• _Required work_:
• a. In the passage on Gore Vidal and Franklin Roosevelt, what post did Eugene Vidal hold in the Roosevelt administration, and during which years?
• b. State whether each statement agrees with the passage on Gore Vidal and Franklin Roosevelt, answering yes or no and quoting the words of the passage that decide it: (i) Eleanor Roosevelt campaigned for Vidal during his 1960 run for Congress. (ii) Vidal disagreed with Roosevelt's domestic policies. (iii) Vidal favors the Reagan policy of large military spending.

Gore Vidal, like Roosevelt, was born into the upper echelon of society. His father, Eugene Vidal, worked for the Roosevelt administration as Director of Air Commerce from 1933 until 1937, and his grandfather was a senator from Illinois. Vidal had a close personal relationship with Eleanor Roosevelt, who campaigned for him when he ran for Congress in 1960. But while Vidal adored Eleanor Roosevelt, his feelings for FDR were mixed. When asked about the relationship between the couple in a 2008 interview and which one he preferred, Vidal responded, “She admired him, but he didn’t admire her, which is stupid. She was much more intelligent than he.” Vidal has often criticized Roosevelt’s handling of World War II (which Vidal served in) as being too aggressive. Vidal has even accused Roosevelt of having prior knowledge of the Pearl Harbor attacks and not warning the bases so that America would be incited to enter the war. Vidal writes about Roosevelt,

 

“Having failed to persuade the American people to come to the aid of their beleaguered allies in Europe, his means of provocation was to deny Japan the oil and the scrap metal it needed to produce weapons for its defense industries.”

 

Vidal thought Roosevelt was too expansionist and imperialist, but agrees with his domestic policies:

 

“There are still a few old people around who remember the New Deal, which was the last time we had a government that showed some interest in the welfare of the American people. Now we have governments, in the last 20 to 30 years, that care only about the welfare of the rich.”

 

Vidal also supports Roosevelt’s use of Keynesian economics. John Maynard Keynes developed the idea that government involvement in the economy is necessary in times of recession. Roosevelt used this idea to justify increasing government’s role in the economy during the Great Depression. Like Roosevelt, Vidal believes that the country should evade deficit spending when the economy is not in a state of depression. Vidal even correctly predicted the economic meltdown of 2008 in a 2006 interview, and strongly opposes the Reagan policy of large military spending.

• _Data provided_:
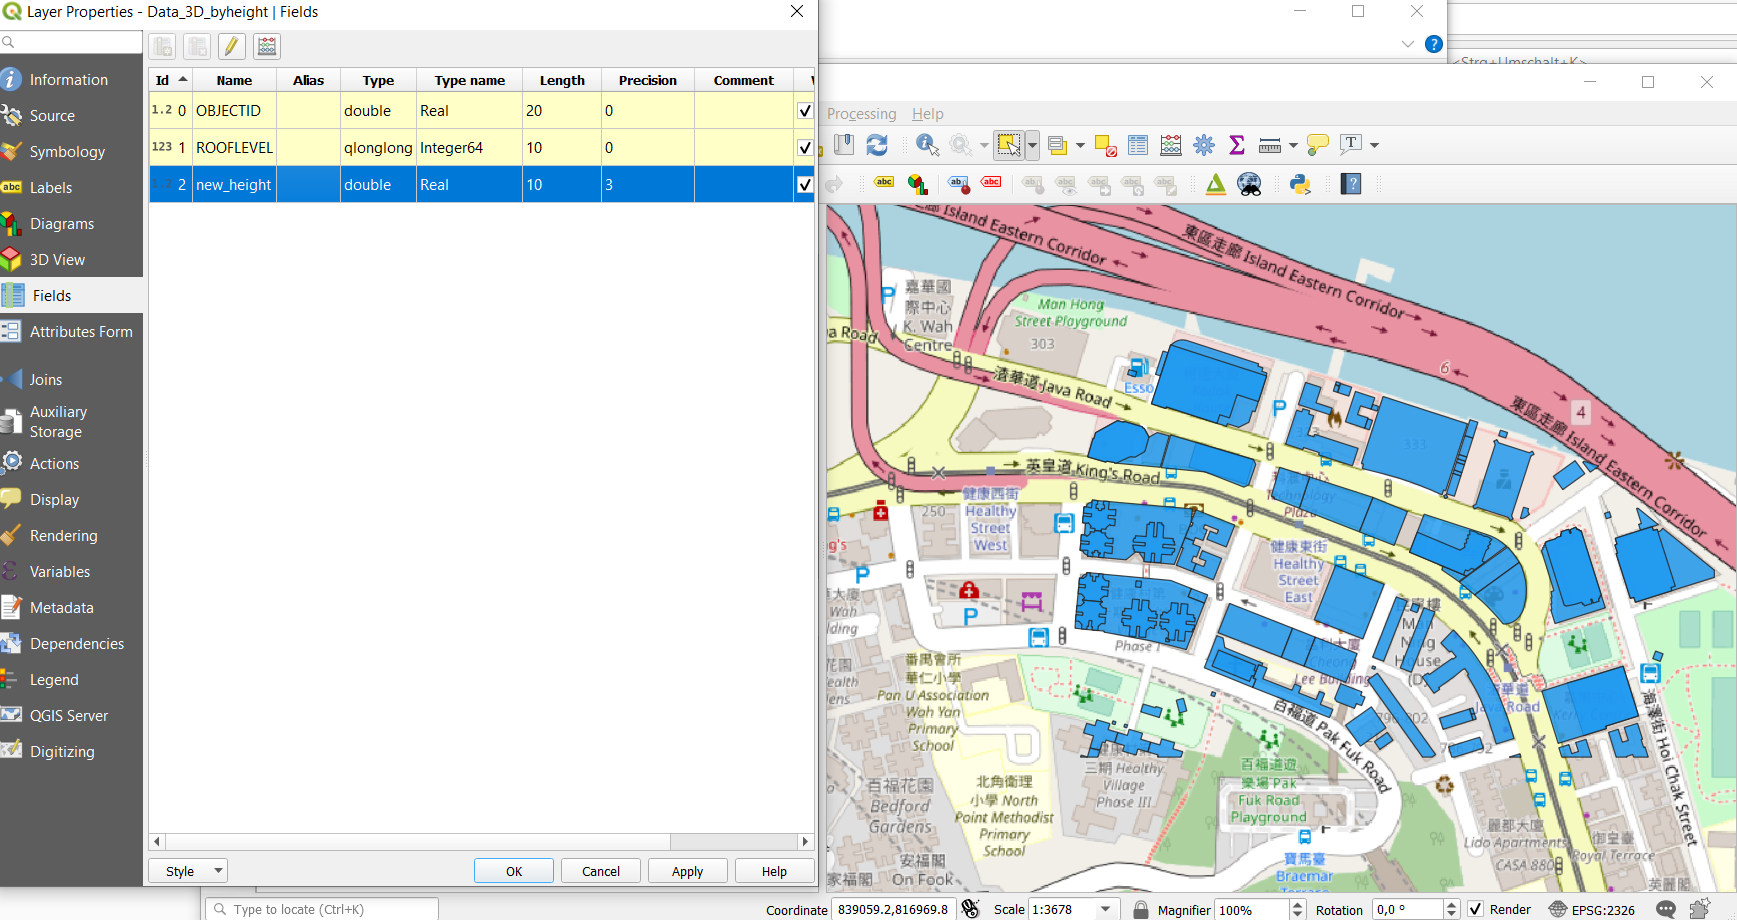Open the Processing Toolbox gear icon
This screenshot has height=920, width=1737.
pyautogui.click(x=1204, y=144)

• _Task solutions_:
• a. Eugene Vidal was Director of Air Commerce from 1933 until 1937.

• b.
(i) Yes: "who campaigned for him when he ran for Congress in 1960"
(ii) No: "but agrees with his domestic policies"
(iii) No: "strongly opposes the Reagan policy of large military spending"